Issue |
EPL
Volume 149, Number 4, February 2025
|
|
---|---|---|
Article Number | 41003 | |
Number of page(s) | 7 | |
Section | Statistical physics and networks | |
DOI | https://doi.org/10.1209/0295-5075/adad95 | |
Published online | 17 February 2025 |
Toward robust network controllability: Insights and future directions
1 Department of Computer Science, National Yang Ming Chiao Tung University - Hsinchu 300, Taiwan
2 Department of Automation, Shanghai Jiao Tong University - Shanghai 200240, China
3 Department of Electrical Engineering, City University of Hong Kong - Hong Kong SAR, China
Received: 1 December 2024
Accepted: 23 January 2025
Network controllability refers to the ability of a networked system to drive its state to any desired configuration through control inputs. Controllability robustness ensures that this capability is maintained or retained under structural variations, such as node or edge failures caused by malicious attacks or random perturbations, which is critically important for real-world networks.
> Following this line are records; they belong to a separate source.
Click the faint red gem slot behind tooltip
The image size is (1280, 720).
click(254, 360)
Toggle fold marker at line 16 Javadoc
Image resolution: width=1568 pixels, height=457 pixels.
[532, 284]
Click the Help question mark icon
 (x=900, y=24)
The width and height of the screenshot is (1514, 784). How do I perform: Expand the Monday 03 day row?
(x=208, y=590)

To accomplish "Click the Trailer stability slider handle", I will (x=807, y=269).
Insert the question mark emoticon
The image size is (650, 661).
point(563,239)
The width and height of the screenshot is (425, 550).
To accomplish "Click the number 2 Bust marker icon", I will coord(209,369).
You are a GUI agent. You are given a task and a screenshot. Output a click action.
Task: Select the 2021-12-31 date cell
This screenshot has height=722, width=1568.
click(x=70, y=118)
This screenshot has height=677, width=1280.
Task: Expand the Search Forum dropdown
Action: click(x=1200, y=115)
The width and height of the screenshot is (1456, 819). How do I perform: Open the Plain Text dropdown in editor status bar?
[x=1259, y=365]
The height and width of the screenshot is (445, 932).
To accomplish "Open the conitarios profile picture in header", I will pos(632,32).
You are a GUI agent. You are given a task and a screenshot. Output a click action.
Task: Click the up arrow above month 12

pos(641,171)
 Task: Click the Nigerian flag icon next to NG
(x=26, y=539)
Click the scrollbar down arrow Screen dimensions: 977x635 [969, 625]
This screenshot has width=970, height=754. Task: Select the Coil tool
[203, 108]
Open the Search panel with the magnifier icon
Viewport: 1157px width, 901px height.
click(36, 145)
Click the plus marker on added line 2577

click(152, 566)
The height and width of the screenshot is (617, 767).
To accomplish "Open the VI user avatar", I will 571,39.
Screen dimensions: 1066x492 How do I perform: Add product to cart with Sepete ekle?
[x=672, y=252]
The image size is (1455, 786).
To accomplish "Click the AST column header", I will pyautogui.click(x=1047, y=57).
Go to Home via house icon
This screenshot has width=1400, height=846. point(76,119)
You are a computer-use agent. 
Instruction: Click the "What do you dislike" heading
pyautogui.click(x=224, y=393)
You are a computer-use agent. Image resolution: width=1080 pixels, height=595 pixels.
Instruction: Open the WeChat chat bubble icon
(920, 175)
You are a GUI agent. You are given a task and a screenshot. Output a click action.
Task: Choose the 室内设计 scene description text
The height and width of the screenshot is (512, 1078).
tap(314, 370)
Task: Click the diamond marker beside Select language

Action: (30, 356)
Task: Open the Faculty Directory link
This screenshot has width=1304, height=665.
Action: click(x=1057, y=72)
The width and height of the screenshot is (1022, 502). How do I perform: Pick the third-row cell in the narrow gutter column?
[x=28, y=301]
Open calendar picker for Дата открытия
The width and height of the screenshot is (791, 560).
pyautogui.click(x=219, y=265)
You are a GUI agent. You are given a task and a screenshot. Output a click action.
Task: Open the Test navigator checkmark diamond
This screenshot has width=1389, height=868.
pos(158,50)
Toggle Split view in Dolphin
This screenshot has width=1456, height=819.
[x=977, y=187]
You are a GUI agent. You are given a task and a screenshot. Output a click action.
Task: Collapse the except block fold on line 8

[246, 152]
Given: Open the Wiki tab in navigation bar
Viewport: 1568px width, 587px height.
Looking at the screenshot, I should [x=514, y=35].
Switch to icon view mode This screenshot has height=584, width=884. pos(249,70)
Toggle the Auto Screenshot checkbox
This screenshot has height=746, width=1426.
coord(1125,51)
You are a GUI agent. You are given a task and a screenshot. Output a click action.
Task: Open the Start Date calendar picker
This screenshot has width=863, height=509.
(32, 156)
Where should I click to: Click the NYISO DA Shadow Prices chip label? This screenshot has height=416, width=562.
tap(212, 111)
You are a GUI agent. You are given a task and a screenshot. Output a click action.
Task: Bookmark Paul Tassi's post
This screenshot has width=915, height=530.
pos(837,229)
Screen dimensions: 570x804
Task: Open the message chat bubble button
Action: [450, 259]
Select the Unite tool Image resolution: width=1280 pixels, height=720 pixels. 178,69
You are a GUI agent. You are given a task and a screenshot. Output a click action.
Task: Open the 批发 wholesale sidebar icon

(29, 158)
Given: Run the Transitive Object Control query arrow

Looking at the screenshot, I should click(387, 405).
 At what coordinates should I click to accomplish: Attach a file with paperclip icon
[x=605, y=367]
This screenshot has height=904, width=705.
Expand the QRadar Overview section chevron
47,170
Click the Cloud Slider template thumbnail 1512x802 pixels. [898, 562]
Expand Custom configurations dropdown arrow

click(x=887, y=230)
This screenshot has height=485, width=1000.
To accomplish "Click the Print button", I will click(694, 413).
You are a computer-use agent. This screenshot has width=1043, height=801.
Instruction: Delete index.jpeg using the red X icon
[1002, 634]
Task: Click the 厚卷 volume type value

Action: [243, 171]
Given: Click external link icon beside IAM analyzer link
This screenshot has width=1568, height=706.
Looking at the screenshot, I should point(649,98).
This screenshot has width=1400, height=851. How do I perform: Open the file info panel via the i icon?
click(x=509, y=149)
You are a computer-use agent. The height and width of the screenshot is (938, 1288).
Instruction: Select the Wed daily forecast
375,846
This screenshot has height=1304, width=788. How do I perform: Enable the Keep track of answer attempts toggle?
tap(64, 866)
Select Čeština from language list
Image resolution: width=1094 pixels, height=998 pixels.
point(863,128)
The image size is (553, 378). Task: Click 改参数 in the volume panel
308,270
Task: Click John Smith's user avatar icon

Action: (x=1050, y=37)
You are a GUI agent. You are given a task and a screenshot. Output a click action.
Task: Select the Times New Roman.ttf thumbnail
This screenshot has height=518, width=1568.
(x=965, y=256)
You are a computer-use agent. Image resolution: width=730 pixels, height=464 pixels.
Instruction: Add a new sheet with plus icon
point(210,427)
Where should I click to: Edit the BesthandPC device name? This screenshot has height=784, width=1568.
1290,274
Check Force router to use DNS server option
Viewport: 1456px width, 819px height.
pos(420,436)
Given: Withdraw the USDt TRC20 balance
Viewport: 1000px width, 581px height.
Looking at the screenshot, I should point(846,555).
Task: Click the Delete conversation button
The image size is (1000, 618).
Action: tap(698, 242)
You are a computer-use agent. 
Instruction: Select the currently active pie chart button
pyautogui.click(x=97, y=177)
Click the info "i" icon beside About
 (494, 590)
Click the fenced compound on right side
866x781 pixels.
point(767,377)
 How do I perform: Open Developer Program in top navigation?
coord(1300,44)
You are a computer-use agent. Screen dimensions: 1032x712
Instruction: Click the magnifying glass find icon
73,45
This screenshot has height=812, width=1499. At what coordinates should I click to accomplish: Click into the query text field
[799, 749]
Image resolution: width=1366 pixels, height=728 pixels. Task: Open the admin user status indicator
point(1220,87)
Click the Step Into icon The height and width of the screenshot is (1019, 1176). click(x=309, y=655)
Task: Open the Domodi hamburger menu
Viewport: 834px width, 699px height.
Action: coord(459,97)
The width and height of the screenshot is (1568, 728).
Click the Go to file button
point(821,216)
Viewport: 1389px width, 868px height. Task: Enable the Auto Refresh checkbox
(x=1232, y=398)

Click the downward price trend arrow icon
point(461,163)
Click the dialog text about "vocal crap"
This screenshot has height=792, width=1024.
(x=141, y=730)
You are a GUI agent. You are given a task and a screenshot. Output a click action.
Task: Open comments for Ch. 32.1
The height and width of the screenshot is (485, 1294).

This paper reviews existing metrics, evaluation methods and optimization strategies for controllability robustness, introducing also modeling techniques for attack processes. Analytical techniques, empirical simulations and machine-learning–based approaches are presented, highlighting their respective advantages and limitations. Finally, some future directions are briefly discussed in four key areas: metrics design, evaluation refinement, optimization algorithms, and attack process modeling. By addressing these challenges, it is expected to develop more robust and stronger resilient networked systems.
© 2025 The author(s)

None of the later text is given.